§ **Task instructions**
Which lines of the data include the string "height"? List them all.

Top of Records supplied

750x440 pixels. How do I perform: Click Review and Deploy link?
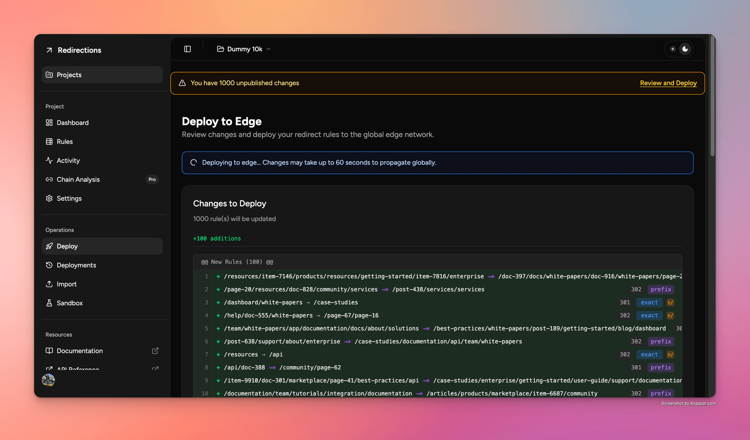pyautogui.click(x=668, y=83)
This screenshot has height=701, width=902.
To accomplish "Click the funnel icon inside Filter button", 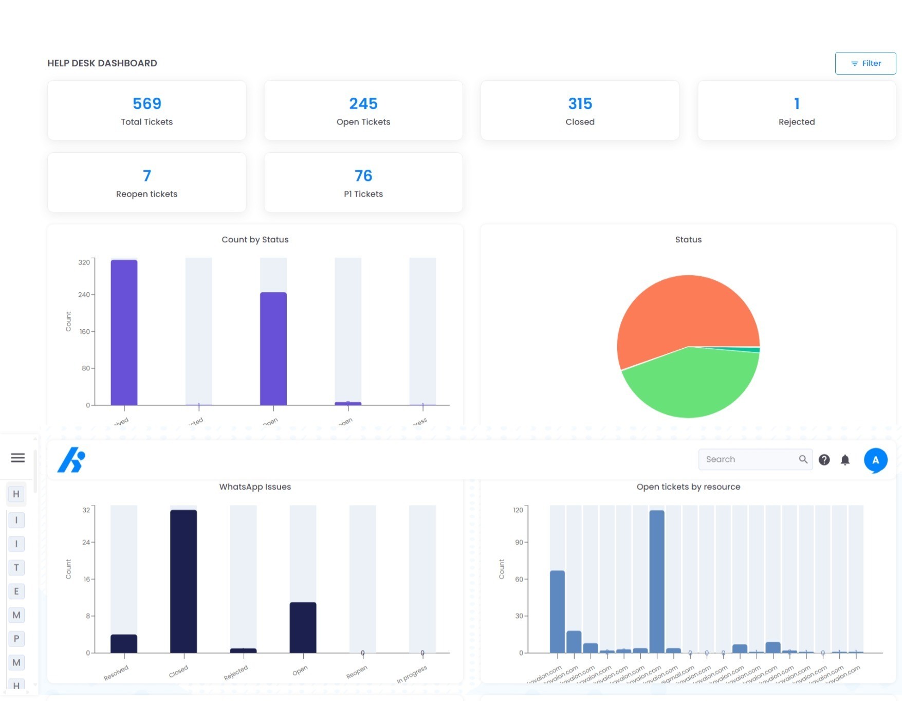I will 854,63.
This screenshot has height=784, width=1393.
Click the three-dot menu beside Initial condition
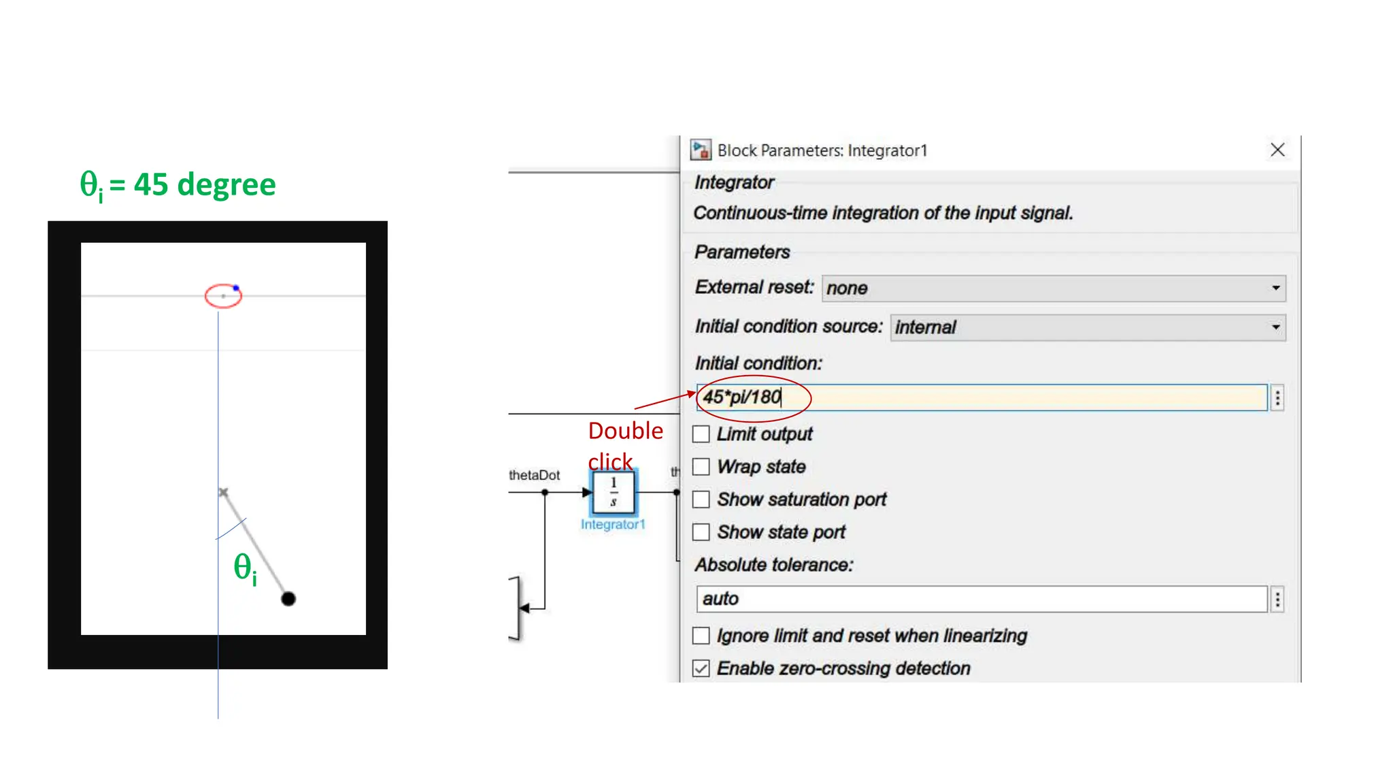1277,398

Bottom of Records supplied
Top of Records supplied

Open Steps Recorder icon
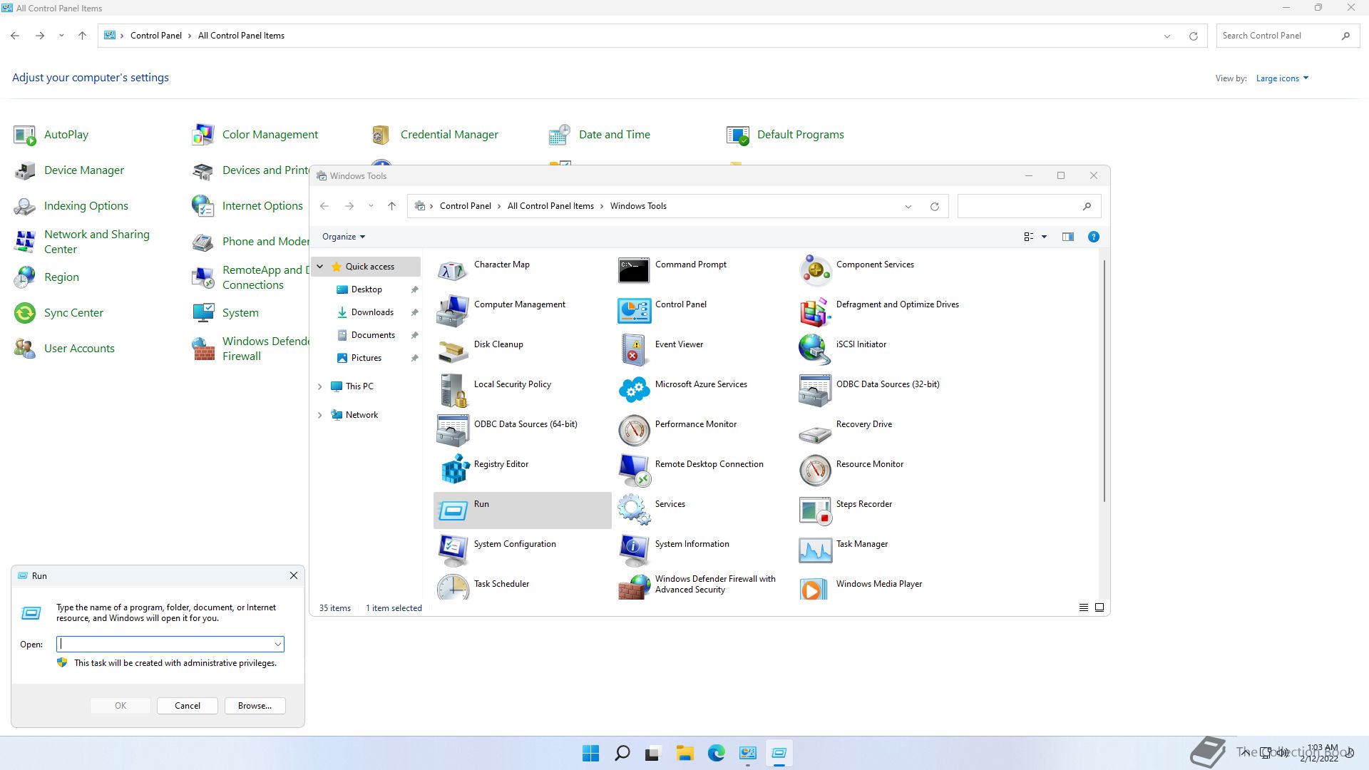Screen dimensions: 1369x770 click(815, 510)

Bottom of Records supplied
Top of Records supplied

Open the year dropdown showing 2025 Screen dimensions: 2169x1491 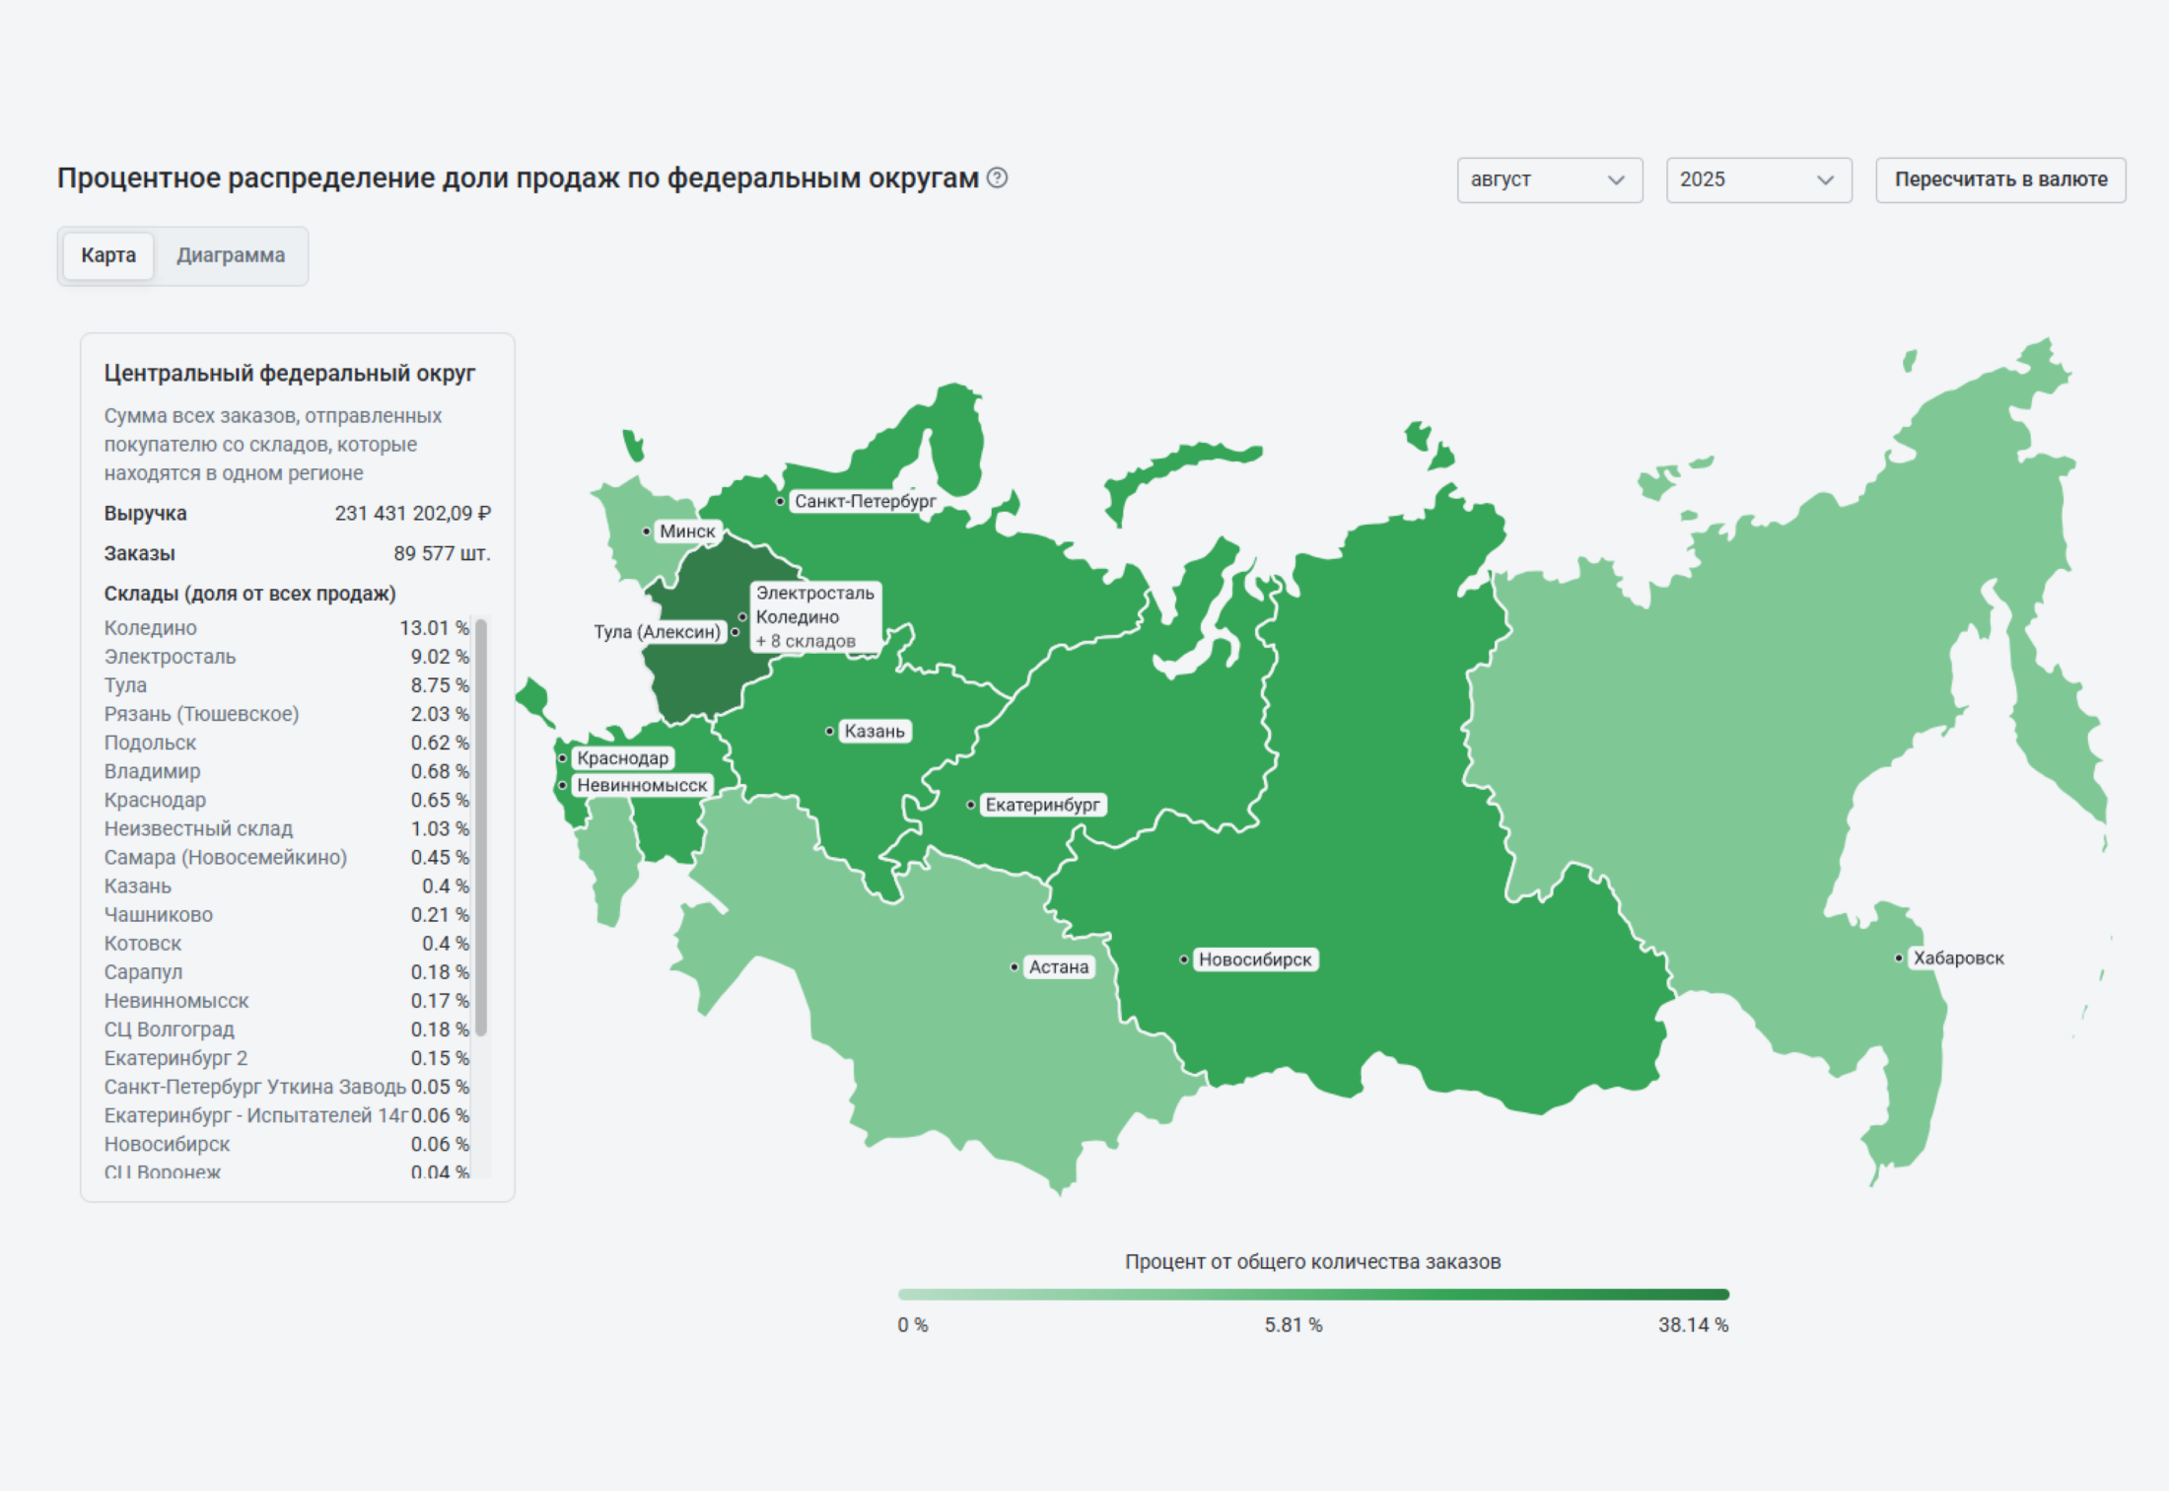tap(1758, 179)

Bottom of Records supplied

§ **Task response**
This screenshot has height=701, width=902.
This screenshot has height=784, width=1393.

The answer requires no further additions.